## Short problem
Reproduce the entries from the line that has "You are a GUI" through the line that has "pyautogui.click(x=767, y=582)", requests included, with each click coordinate in the answers multiplied by 0.2 and rounded to a whole number, halves rounding up. Leave the pictures out.

***** Exercise data *****

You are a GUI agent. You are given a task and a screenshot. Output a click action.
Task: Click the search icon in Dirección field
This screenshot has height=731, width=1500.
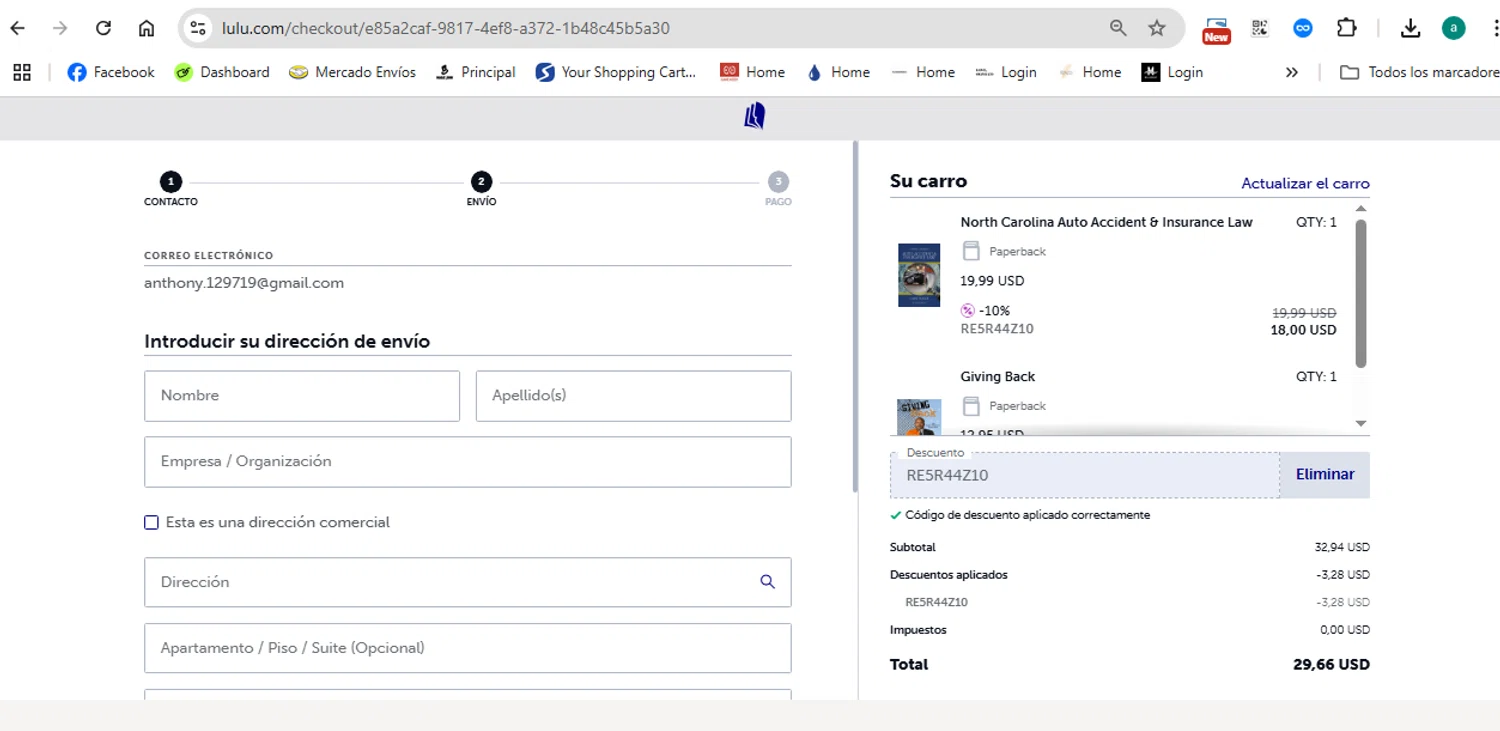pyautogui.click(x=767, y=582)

*****
***** Exercise data *****

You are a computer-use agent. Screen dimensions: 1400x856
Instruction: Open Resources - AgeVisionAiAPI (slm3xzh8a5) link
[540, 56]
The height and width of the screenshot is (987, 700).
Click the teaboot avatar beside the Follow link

*****
***** Exercise data *****

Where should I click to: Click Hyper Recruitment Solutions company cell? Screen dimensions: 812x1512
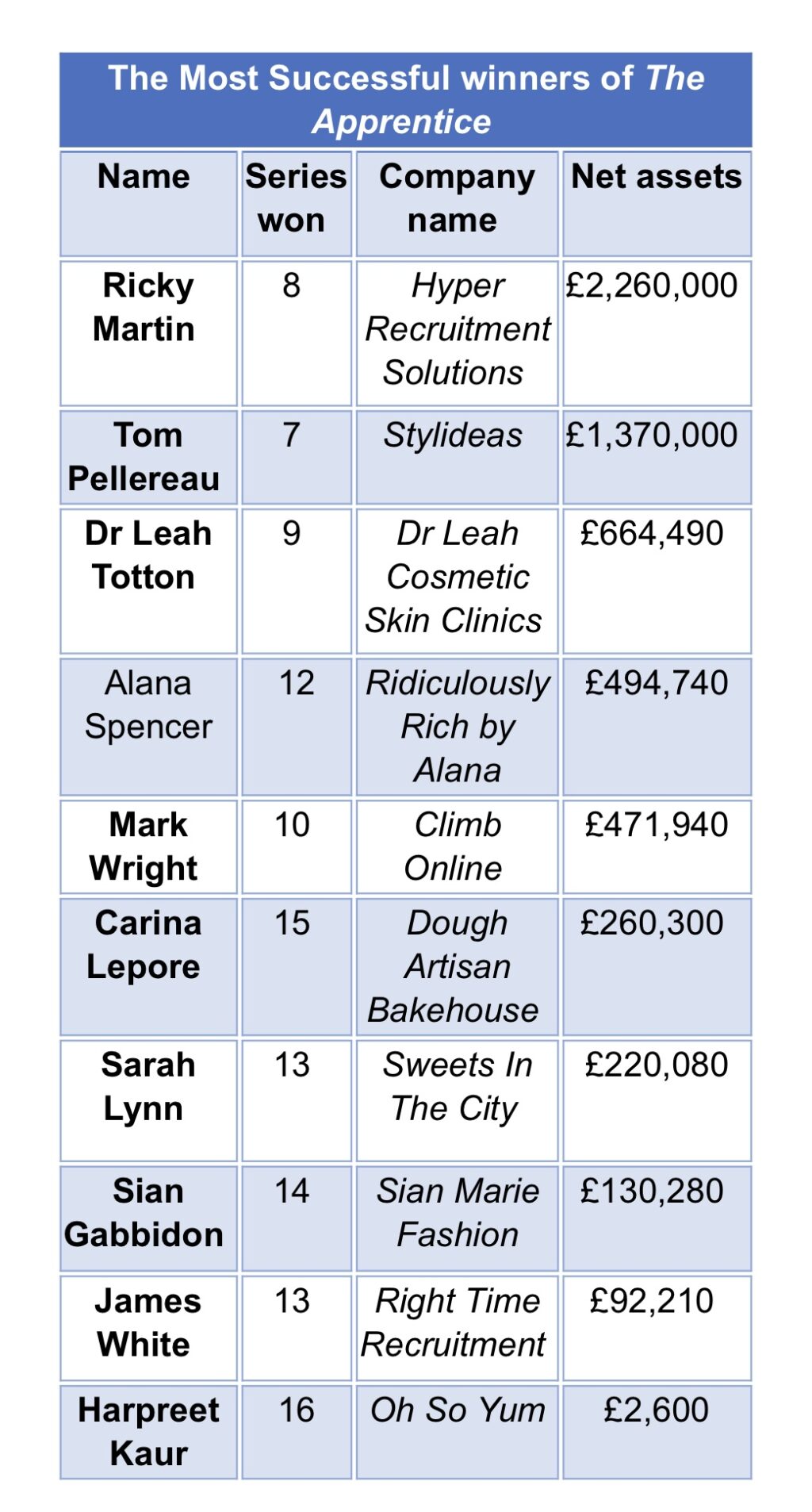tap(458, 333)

*****

## Answer to the task
You are a GUI agent. You are given a task and a screenshot. Output a click action.
Task: Click the search icon in Dirección field
This screenshot has height=731, width=1500.
pyautogui.click(x=153, y=116)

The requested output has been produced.